A series of loud whistles pierced the cold air over breakfast the next morning. To my great delight, a pipe-piper scene transpired. A park ranger was literally leading what seemed like 100 monkeys into the monkey park on the other side of the ravine. Several of them chose to deviate from the troop and ran through the Ryokan! No wonder there were signs everywhere to keep the doors shut at all times.
At the designated "Monkey Onsen", one can stroll among these unique creatures. For the most part, they were not interested in people and went about their own business. The park rangers feed them as they are a major tourist attraction there. They have their own webcam and website trained on their own Onsen spot. (http://www.jigokudani-yaenkoen.co.jp/english/html/top_e.htm)
Matsumoto castle at night masquerading as a pyramidal licorice stack.
There was an opportunity to stay at a Gassho Zukuri house in Ainokura. These are designated Unesco cultural treasures. This one has been in the owner's family for 11 generations. In the middle of the "living" room, there was a sunken hearth where traditionally food would be cooked. Again, the guest rooms were Ryokan style with futons on the tatami mat floors.

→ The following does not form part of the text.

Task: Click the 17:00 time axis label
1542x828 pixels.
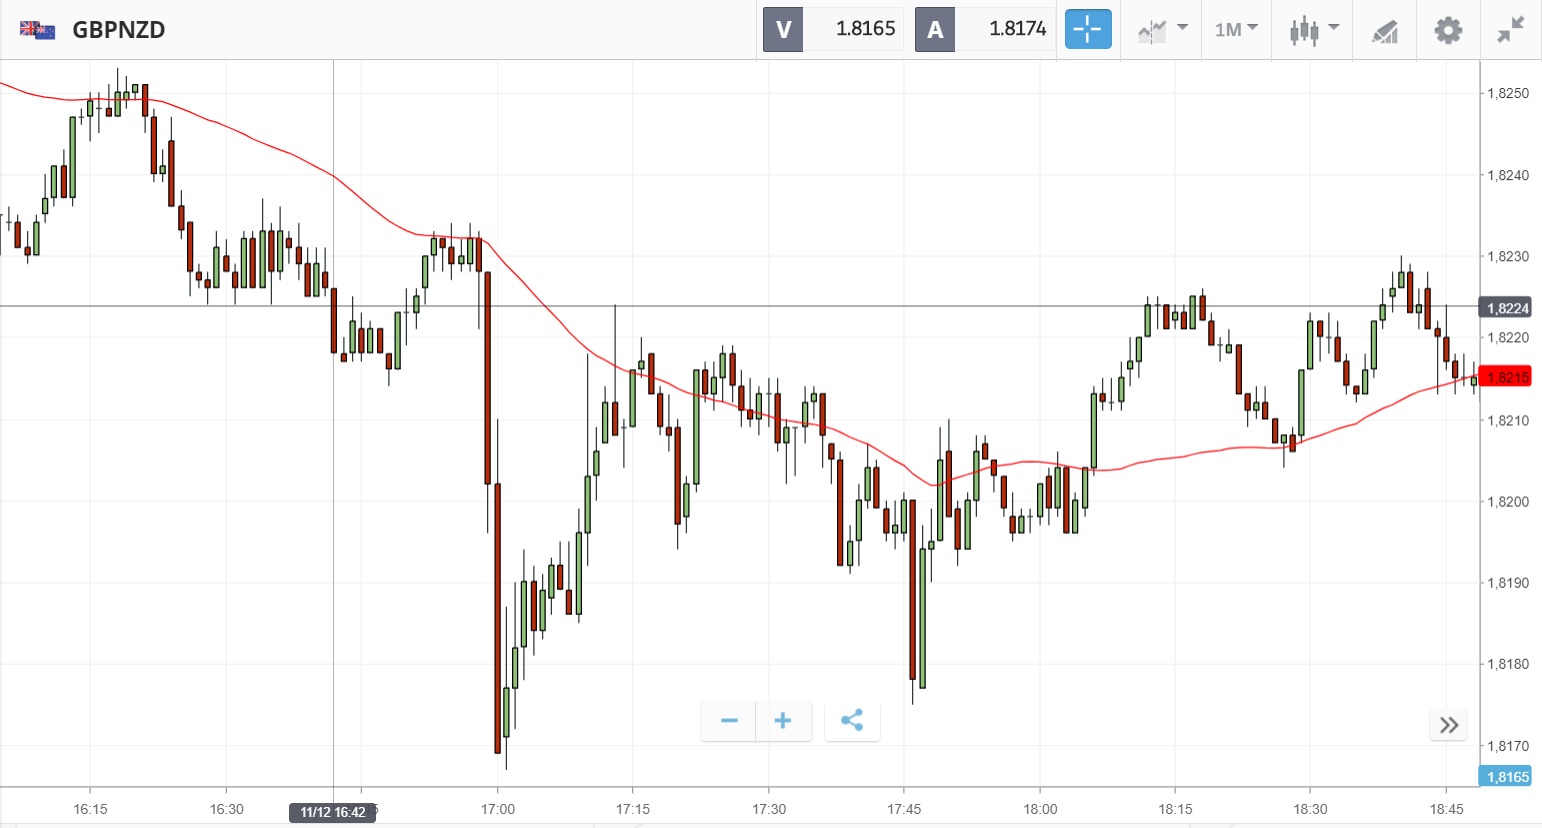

A most charming puppet mechanical hut in Takayama. For the price of 100 yen, a little doll would emerge from her house and deposit a tiny rolled up fortune scroll for you, with haunting temple flute music playing during her approach to the deposit box, flanked by Inari "fox" statues.
At the Kenroku-en Gardens in Kanazawa, what looked like a beautiful art installation turned out to be traditional methods of securing pine trees with rope, to provide support for the branches during the heavy snow falls during the winter.
Although pressed for time in Kanazawa, a visit to the Noh museum was not to be missed. A petite fox mask stole the show in my books. As part of the activities offered at this museum, visitors can try on a full Noh costume, complete with a mask. A large array of them were on display and could be examined.
KYOTO BY NIGHT AND DAY
The main reason for the trip to Kyoto was to see the night illuminations, this one is of the "kimono forest". A series of lighted tubes with patterns based on kimono textiles guiding the way to the train station.
Large hand painted paper and reed lanterns by the river.
Exquisite rock gardens at Daitoku-ji temple. It's actually a cluster of small temples in one area and only 6 of the 24 temples are open each day.
This is an image from the Sanjusangendo, a Buddist temple in Kyoto known for its 1001 statues of Kannon. I did not take this picture as photography was not allowed but found this on the internet (on http://jvcic.blogspot.jp/2010/05/breathtaking-sanjusangendo.html). It was a stunning sight to see row upon row of gold painted wooden carvings, no two completely alike, for as far as the eye could see when you first entered the space. An arresting memory to leave Kyoto with.